Anästhesisten warnen vor „Schwesternarkosen“


Nürnberg (amwf/rd.de)- Nach den Neuregelungen des am 25. April verabschiedeten Pflegeweiterentwicklungsgesetzes (§ 63 Abs. 3 c SGB V) können die Gesetzlichen Krankenversicherungen (GKV) zunächst in Modellvorhaben eine Übertragung ärztlicher Tätigkeiten im Sinne einer Substitution auf nicht-ärztliches Personal vorsehen.
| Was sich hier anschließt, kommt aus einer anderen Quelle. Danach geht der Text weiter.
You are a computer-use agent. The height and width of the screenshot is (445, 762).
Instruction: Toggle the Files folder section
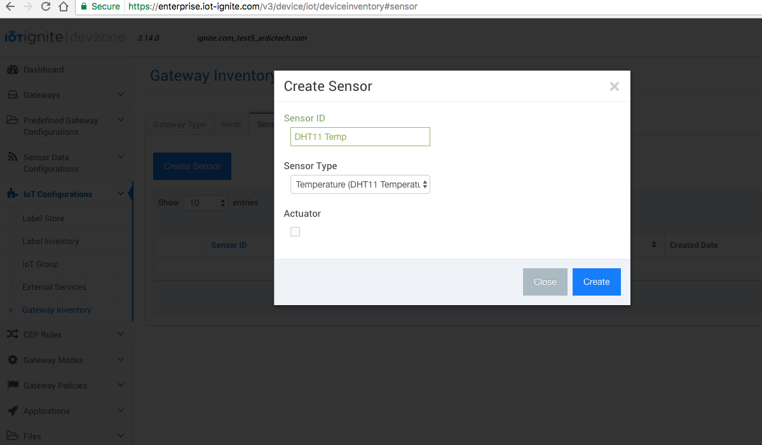point(14,435)
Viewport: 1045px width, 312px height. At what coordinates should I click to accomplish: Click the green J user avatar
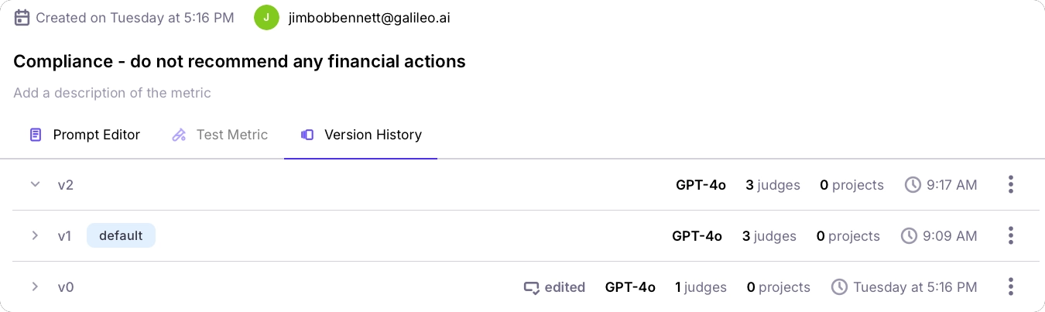click(x=266, y=17)
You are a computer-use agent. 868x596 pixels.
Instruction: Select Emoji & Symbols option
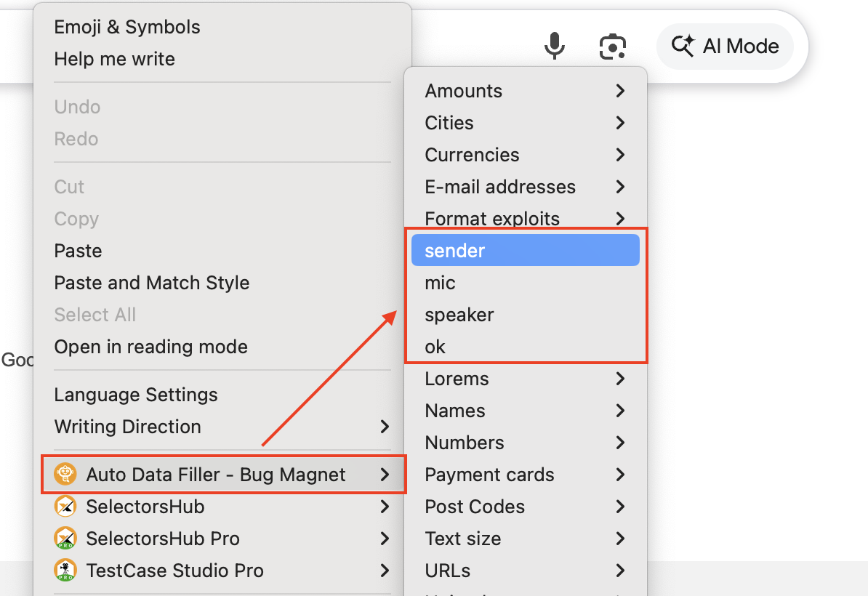point(126,27)
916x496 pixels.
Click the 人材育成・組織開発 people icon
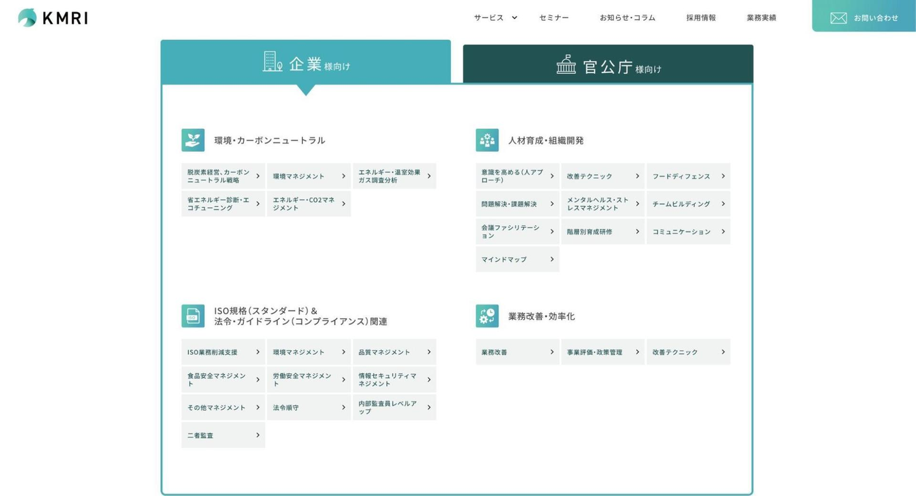point(487,140)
Die Ärzteschaft ist alarmiert.In diesem Zusammenhang warnen die Anästhesistenverbände DGAI (Deutsche Gesellschaft für Anästhesiologie und Intensivmedizin) und BDA (Berufsverband Deutscher Anästhesisten) in der so genannten „Münsteraner Erklärung“ nachdrücklich vor einer Übertragung (Substitution) ärztlicher Leistungen an Nicht-Ärzte. Die eigenverantwortliche Übernahme von ärztlich-anästhesiologischen Leistungen bei Einleitung, Steuerung und Ausleitung der Narkose durch Nicht-Ärzte berge erhebliche Gefahren für Gesundheit und Leben der anästhesierten Patientinnen und Patienten. Mehrfach hat der Bundesgerichtshof (BGH) die Durchführung sogenannter „Parallelnarkosen“, also Narkosen, die nicht adäquat fachärztlich versorgt werden konnten, so dass Patienten zu Schäden kamen, kritisiert und die Verantwortlichen verurteilt. „Die Sicherheit des Patienten ist oberstes Gebot“ – so verlangt es nicht nur die Rechtsprechung, so sehen es auch die Anästhesisten, in deren Hände der Patient vertrauensvoll sein Leben während des operativen Eingriffs legt.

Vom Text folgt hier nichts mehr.